Suzanne E. Hassanein – Canada
In part one Suzanne, among other things, mentioned a number of children’s movies that were influenced by the occult and spirituality. In part two she gives us an overview of some well known adult movies. Part three will be published in the October issue of Theosophy Forward.
Adult Movies Incorporating Occult and Spiritual Ideas
Ghost: This film is about a dead person’s attempt to contact his wife in order to help solve his murder. A medium is used, mayhem results, a murderer is discovered, and the case is solved. The story is interesting and believable. A Buddhist friend stated that some monks in Tibet have said that the film accurately depicts the dark energies that come for the soul because of evil behaviour. The film’s violence is not appealing, but that is the way movies are often made.
The Fifth Element: This movie is sort of Sci-Fi, but has some interesting concepts in it. It shows that humanity has achieved space travel within the limits we can imagine for now. The story implies we are being watched—and that beings higher than man exist in another realm. There were a few occult concepts near the end, but the violence is not appealing.
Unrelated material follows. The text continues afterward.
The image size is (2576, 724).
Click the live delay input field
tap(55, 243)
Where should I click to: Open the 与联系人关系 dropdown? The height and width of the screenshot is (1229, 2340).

What the Bleep Do We Know: Some matters of physics are explained, and the Writer/Director gives explanations about earth-reality—or nonreality. This picture is good for scientific minds and for any person who has seriously studied consciousness and the reality we perceive on planet Earth.
Lord of the Rings: This movie version of an epic fantasy depicts the great occult battle of the elements—one of the great battles of Good against Evil. This movie is very dramatic and imaginative —using fantasy to depict other realms. The viewer glimpses the author of the book’s vision of the kingdoms of nature and how, through some evil means, Nature has been disturbed by the battle of the opposites.
The Fountain: This story is an interesting and powerful look at the life of one who has lost a love interest through death, and it is also an intense look at the grief and suffering of the one left behind on earth. It deals with death, life, altered states of consciousness, a reincarnational past, and grief. This imaginative movie may help those who are wearied by their grief and are ready to watch an example of how to end its influence. We follow another’s trial—which in turn could be our own.
Pan’s Labyrinth: This movie shows us the monstrous nature of some humans, but also gives us a imaginative glimpse into the hidden side of nature and the life of a young girl who is initiated into Wisdom in a very karmic and often sad way. There are some moments implying the sacred, some moments of this hell world, some moments of a mysterious search, and some moments of finding a much better world elsewhere.
Australia: This movie gives insights into the history of whites in Australia with their interactions with the Aborigines, who are their brothers. We see a shamanic resonance of old magical ways of the Aboriginal ancestors of Australia, and the possibility of a young half-breed boy learning from his Aboriginal grandfather. Amid all the film’s drama, the power and strength of the boy and his grandfather are prominent, and we get an implied lesson in the occult, through sound. The movie presents truths that no one should forget.
Slum-Dog Millionaire: The trials and sorrows of two orphaned brothers in India are the subjects of thils film. The brothers belong to an unpopular sub-culture, are poor and have unsure destinies. One brother is honest, sweet, kind, and selfless, with unknown talents; the other is selfish and ambitious, dwelling in the company of evil and working for it. The story unfolds in a great wave of events circling one thing—the good boy wants to win a million dollars to rescue a friend who is a victim of circumstance. There are many lessons in this story.
Mission to Mars: This movie is from the year 2000, but its last 45 minutes are extraordinary. A “being” shows our astronauts how life forces were transferred from Mars to Earth. These scenes are extraordinarily occult—whatever their accuracy. The view of the transference of life from one planet to another is impressive, and the film is very Theosophical in some of its content. Viewers may find the beginning and middle of the movie to be boring and tiresome, but the end is stunning and surprising.